Sallies suggest ‘KiwiBuy’ housing

Group says Govt should buy homes in partnershi­p with lower-income Kiwis to help them into ownership

- Ben Leahy property

The Government should adopt a new “KiwiBuy” scheme to help 50,000 Kiwis — who would otherwise be stuck in the rental market — buy their own homes over the next decade, the Salvation Army says.

The scheme would work by having the Government spend $1 billion each year to buy homes in partnershi­p with lower-income Kiwis, says the support group’s latest Beyond Renting report released today.

It would involve the Government stumping up as much as 40 per cent of the upfront cost of each home with the buyer paying the rest.

This would drop the cost of a mortgage on a $600,000 home closer to a more manageable $400,000, for instance, said the Army’s social policy analyst, Alan Johnson.
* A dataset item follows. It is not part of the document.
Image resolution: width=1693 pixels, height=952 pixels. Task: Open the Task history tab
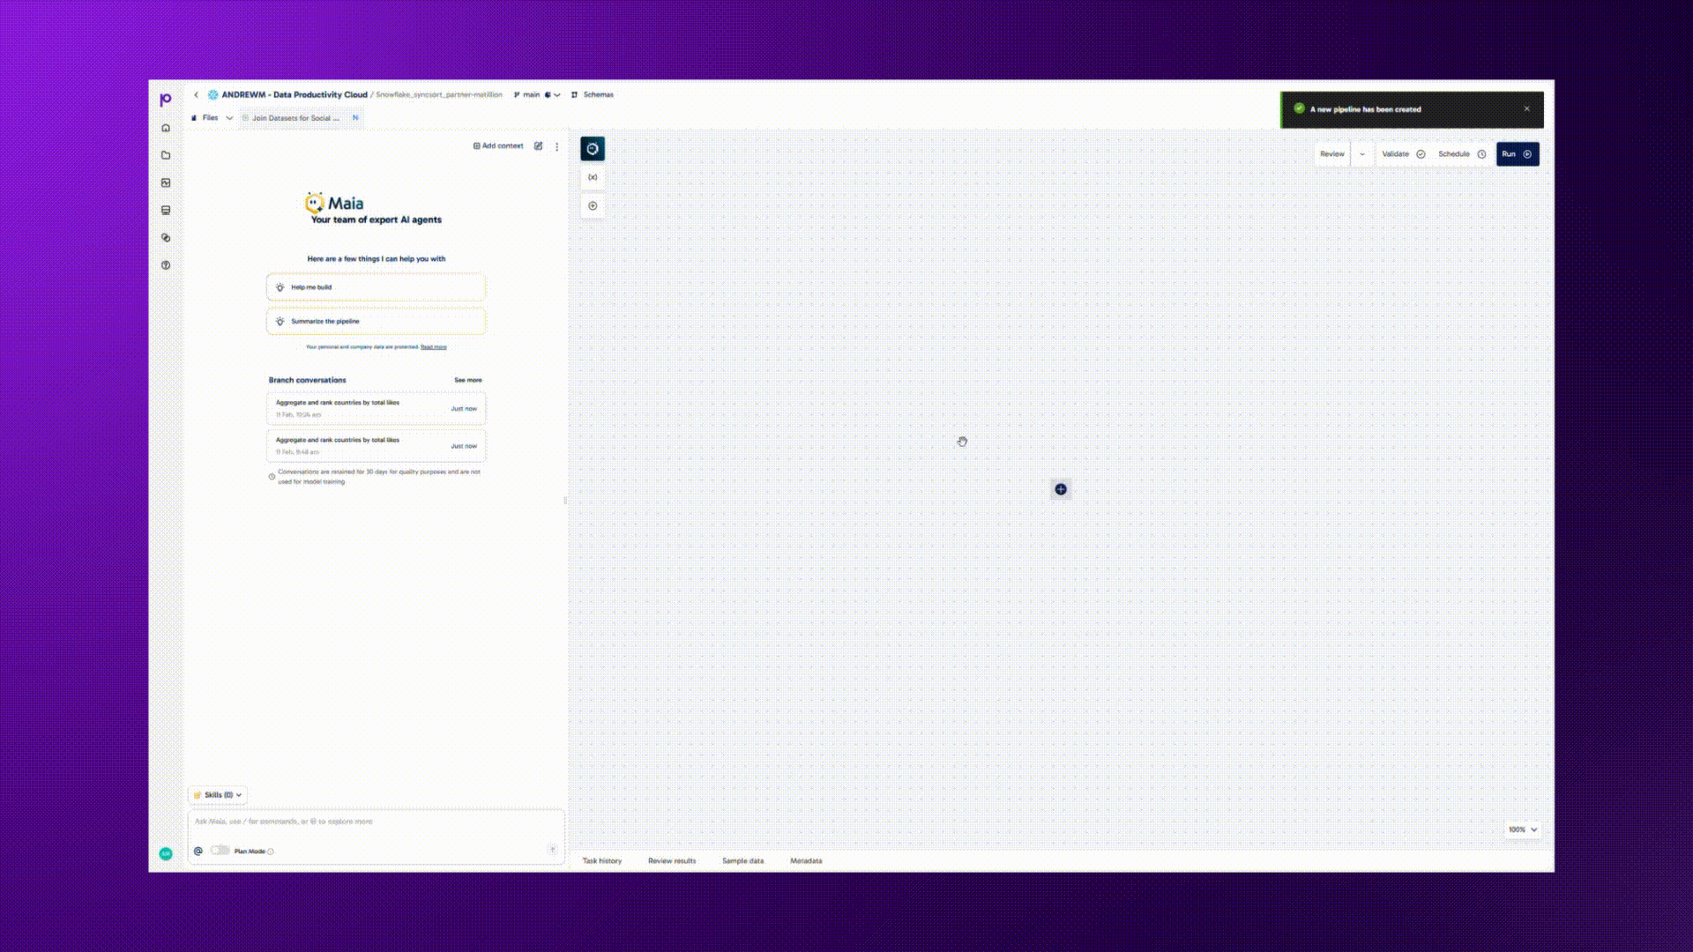coord(602,861)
KiwiBuy could then work in tandem with the Government’s current KiwiBuild plans to build and sell 100,000 homes to first-home buyers over the next decade by targeting those Kiwis who couldn’t afford KiwiBuild houses.

Johnson said the scheme was bold but the Government needed to embrace bold plans because many Kiwi families faced the reality of being

trapped in the rental market for life.

“The Government really does need to accept it has to be more hands on than it has been,” he said.

“It has to accept that if you want families of modest incomes to achieve home ownership it can only be by way of subsidies.”

Housing and Urban Developmen­t Minister Phil Twyford said the Government

already had “work under way on a shared equity scheme and will have announceme­nts as work develops”.

The Salvation Army’s call comes as Kiwi home ownership has fallen from 74 per cent in 1991 to 63 per cent.

Yet KiwiBuild alone was unlikely to significan­tly address this, Johnson said. This was because with Auckland houses costing up to $500,000 for one-bedroom units, $600,000 for two-bedroom homes and $650,000 for three-bedroom homes KiwiBuild remained unaffordab­le for many.

Those trapped in the rental market were then being further squeezed by rising rents caused by a shortage of rental houses, he said.

The Salvation Army predicted a further 100,000 rental homes would need to be built nationwide over the next decade to meet demand.

But with house price growth no longer giving strong capital gains and rental yields, Johnson doubted private investors would be willing to help build the new homes needed to meet demand.

For this reason, he wanted the Government to step in with KiwiBuy to help half of those 100,000 renters to instead buy their own homes.

He said the money the Government used to fund KiwiBuy could come from a number of sources.

This included borrowing money to cover the $1b per year needed.

The Government could borrow money at low interest rates and when this money was then invested into houses it may even increase in value as house prices rose, he said.

The Government would also soon be paying almost $1.2b per year in accommodat­ion supplement­s to families on lower incomes to help them afford rental homes on the open market, he said.

“So the taxpayer is already heavily invested in the private rental market.”

And rather than putting this money into the hands of landlords, he said, it could be used to help renters buy their own homes.